Cinderella tells the story of a young woman named Ella (Lily James), who grows up in a happy and loving home with two adoring parents. However, when tragedy strikes the family and Ella’s mother dies, her father decides to remarry the widow Lady Tremaine (Cate Blanchett), who also brings two daughters (Sophie McShera and Holiday Grainger) of her own into the marriage. Tragedy strikes again when Ella’s father dies to which Lady Tremaine seizes the opportunity to become master of the house and suppresses Ella and her authority. By degrees, Ella becomes a servant in her own home, earning her the nickname Cinderella, and she must bow to every the whim of her stepmother and stepsisters.
However, one afternoon while riding, she meets Prince Kit (Richard Madden), who immediately falls for the kind and lovely Ella. He doesn’t quite have time to catch her name before he has to ride off with his hunting party, but this encounter sends him on an quest to reunite with Ella. To achieve this, he throws a grand ball for everyone in the kingdom, with hopes that she’ll attend. With a little help from a Fairy Godmother (Helena Bonham Carter), Ella is whisked away to the ball to the night of her life in a magical carriage, a sparkly gown, and some killer shoes.
Many people have complained that this film seems exactly like the animated version and, as a result, the plot will be predictable. However, I can assure you that this is no carbon copy of Disney’s 1951 Cinderella. This version spends a lot more time focusing on Ella’s relationship with her parents and her slow transition into slavery, making you agonize for her plight, while also appreciating her resiliency.
The film also takes liberties with the narrative, putting a fun twist on the story. For example, Ella meets Prince Kit early on but doesn’t realize he’s the prince. Kit also falls for Ella but unfortunately never learns her name, resulting in him throwing a ball for everyone in the kingdom, with hopes that she’ll show up and they can reunite. The Prince, unlike in the animated film, has personality, wit, and spunk. You’re rooting for him because you feel his genuine compassion and love for Cinderella.
Lily James as Cinderella is simply perfect. She’s not a big A-list name (yet), so you’re not distracted by the celebrity. Instead you can focus on her sweet, kind and innocent portrayal of Cinderella. Cate Blanchett as the stepmother was another fantastic casting addition, as she almost steals the show from Lily.

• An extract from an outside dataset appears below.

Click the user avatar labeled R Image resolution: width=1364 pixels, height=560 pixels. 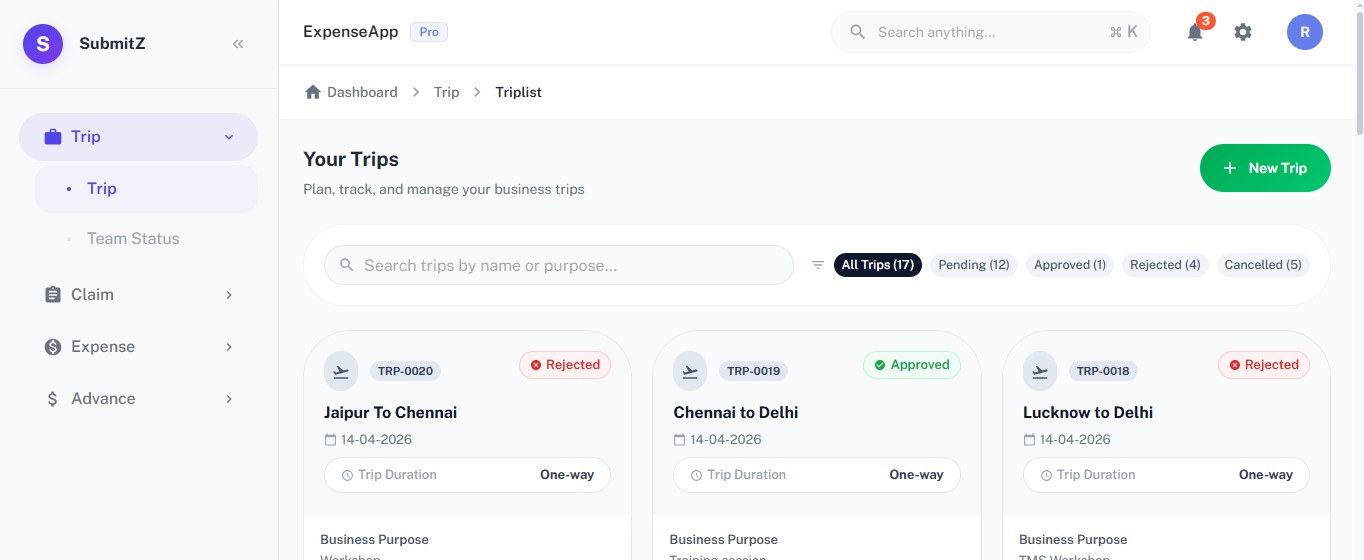click(1305, 32)
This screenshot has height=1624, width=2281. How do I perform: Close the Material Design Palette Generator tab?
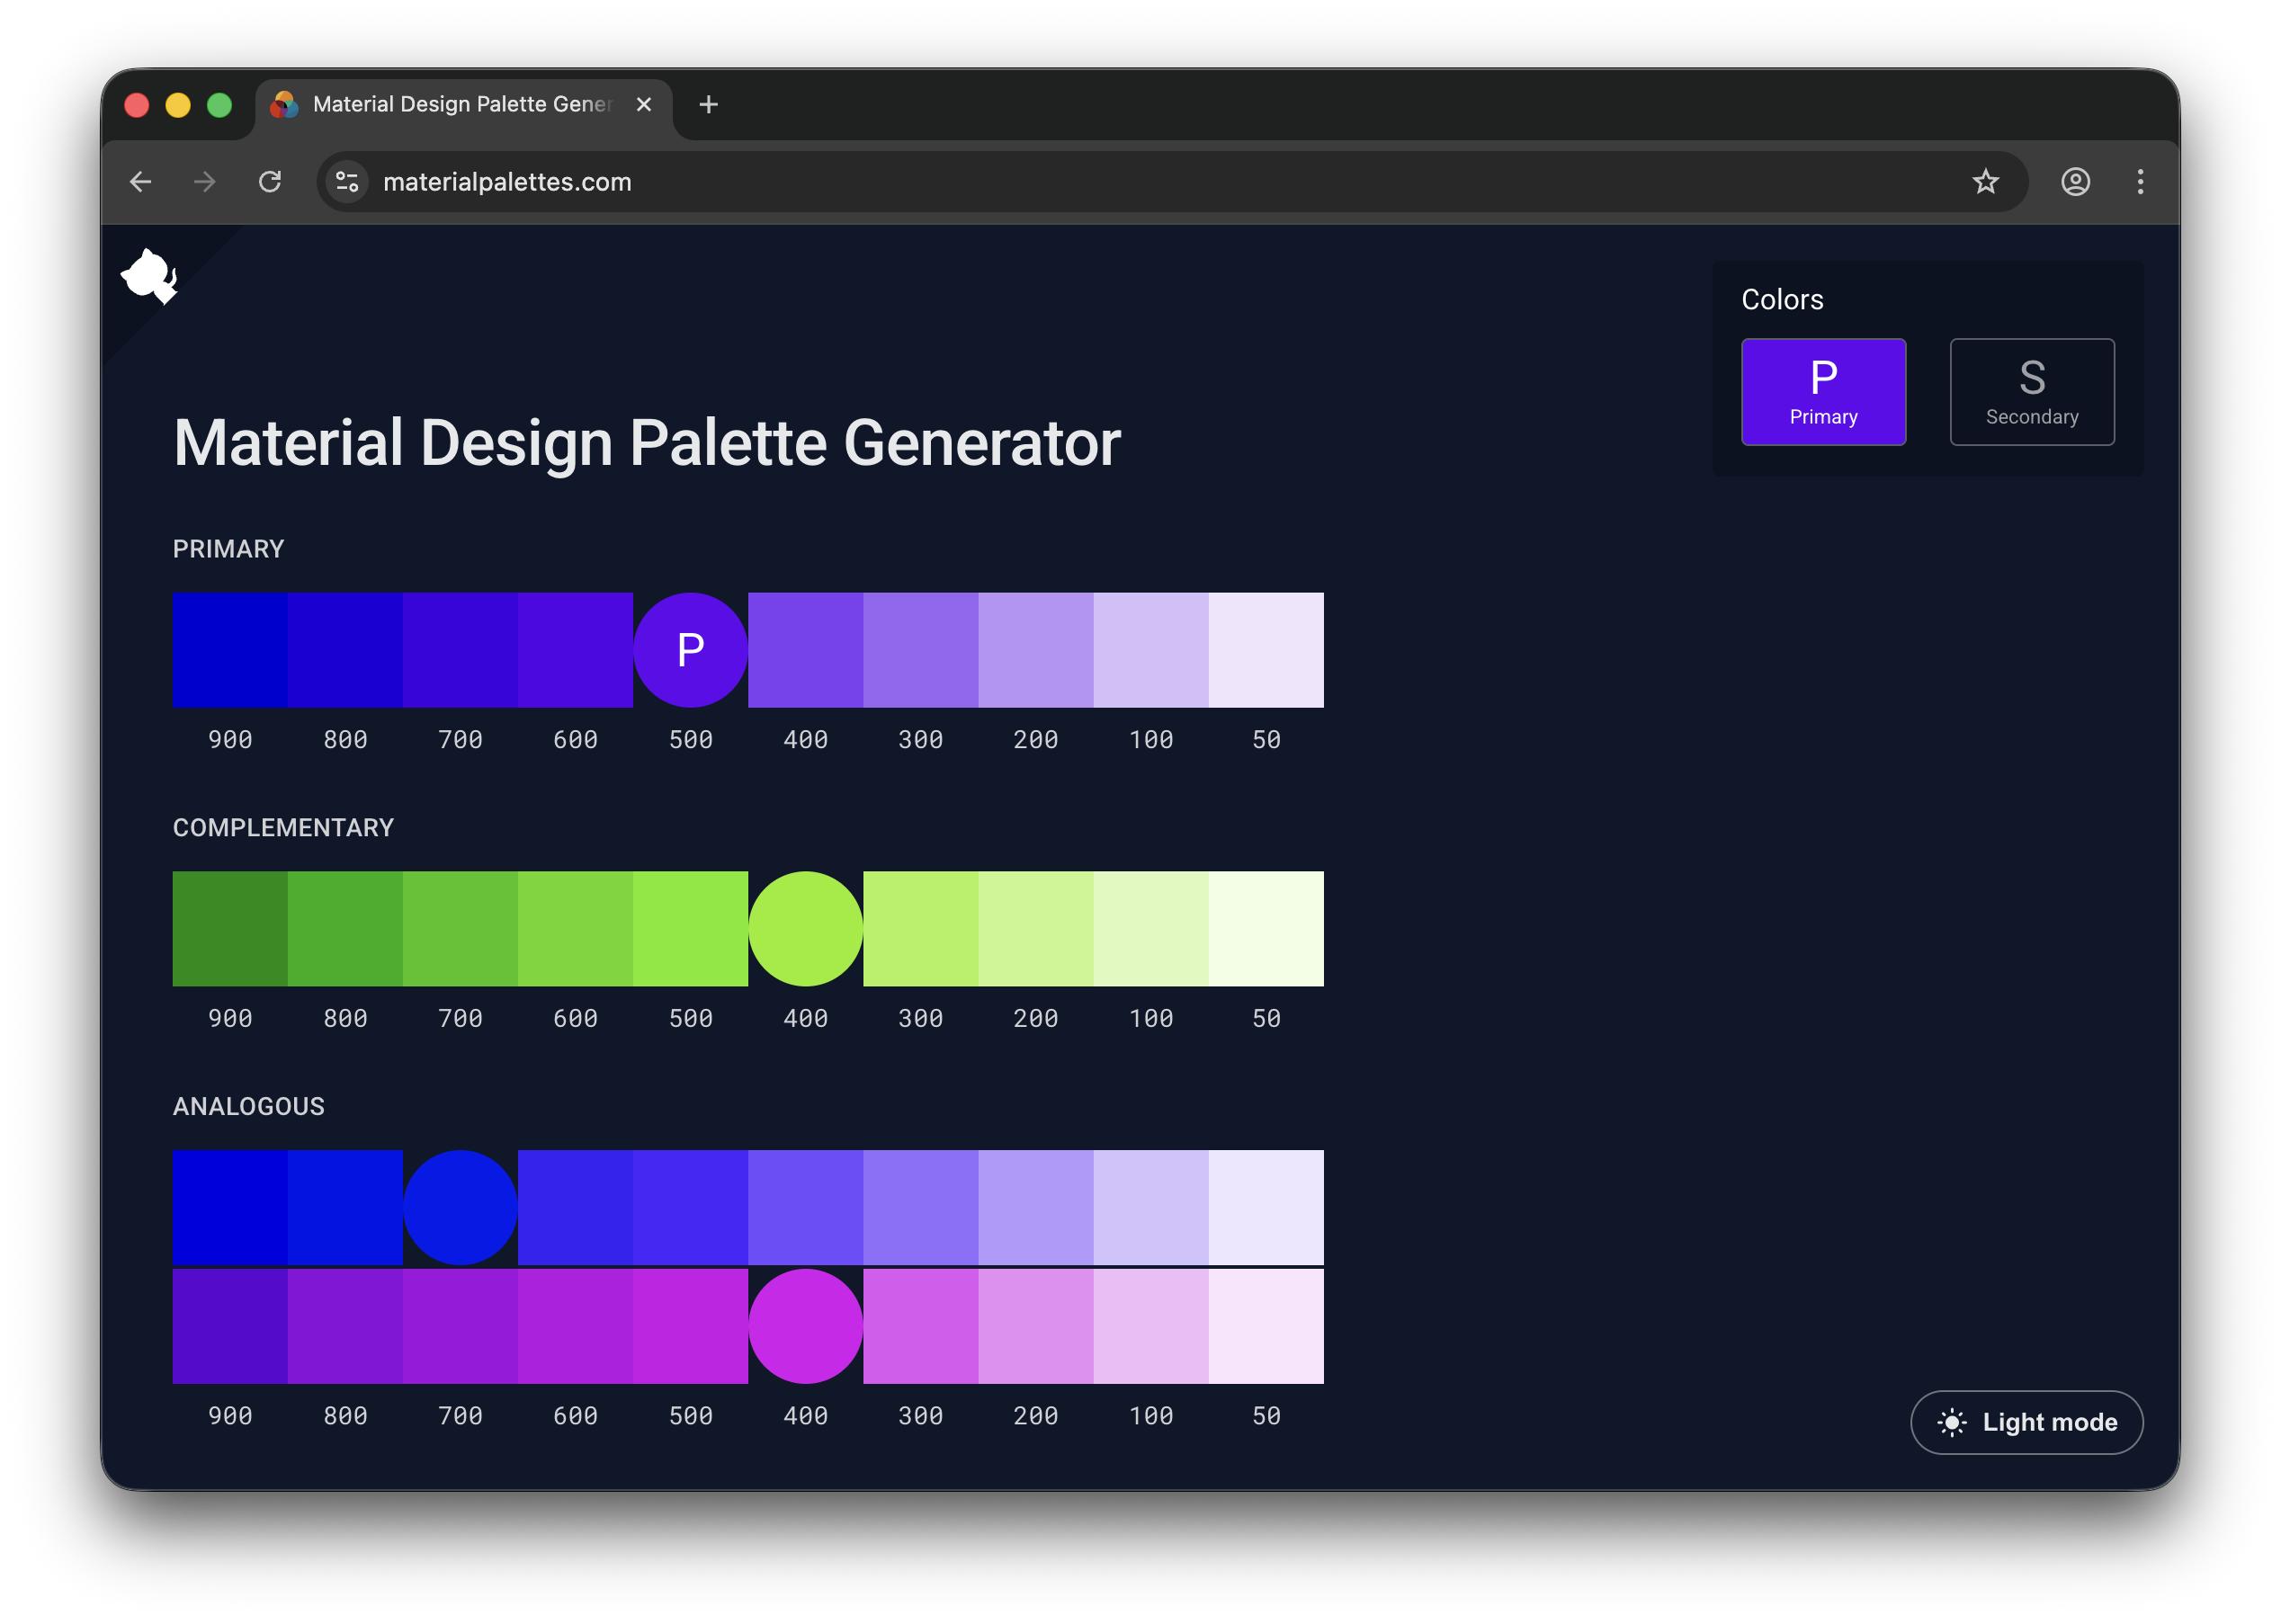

The stepmother is subtly cold and cruel and the step sisters are complete imbeciles who are always in lockstep with each other.
The costumes are out-of-this-world gorgeous, worthy of a Best Costume Design Oscar nomination. Cinderella’s ball gown, which instantly transforms her from a peasant to a regal maiden, is particularly stunning and it bounces and flows spectacularly on the dance floor, causing the jaws to drop of everyone in attendance.
One aspect of the film I didn’t like was the heavy CGI during a few scenes. Long panning shots of the castle or estate were all CGI, which looked fake and took me out of the moment. The CGI is at its worst during the Fairy Godmother scene, where she is transforming a pumpkin into a carriage and animals into horses and footmen. The special effects in this scene went rather cartoony, making the scene feel goofy. In a film mostly grounded in reality (despite being a fairytale), more realistic CGI would have been appropriate and still would have fit the tone the film had established to that point.
Some have criticized this movie for taking the feminist movement a few steps back. However, I’m pretty sure that this film never was made with the intention of breaking ground in that arena. Cinderella is based on a classic fairy tale, which highlights traditional roles and attitudes of women of those times. Since when was it such a bad thing to be a loving, kind, soft spoken, obedient daughter or woman? Cinderella is a great role model, and I personally was inspired to be a better woman as a result of watching the film. It was actually refreshing to see a traditional take on a traditional fairy tale for once, since recently the world has been obsessed with flipping fairy tales on their heads.
Ella’s mother’s advice of “Have courage and be kind” is both Ella’s and the film’s credo. Cinderella is an inspiring, uplifting film that will make you leave the theatre wanting to be a better person despite your circumstances.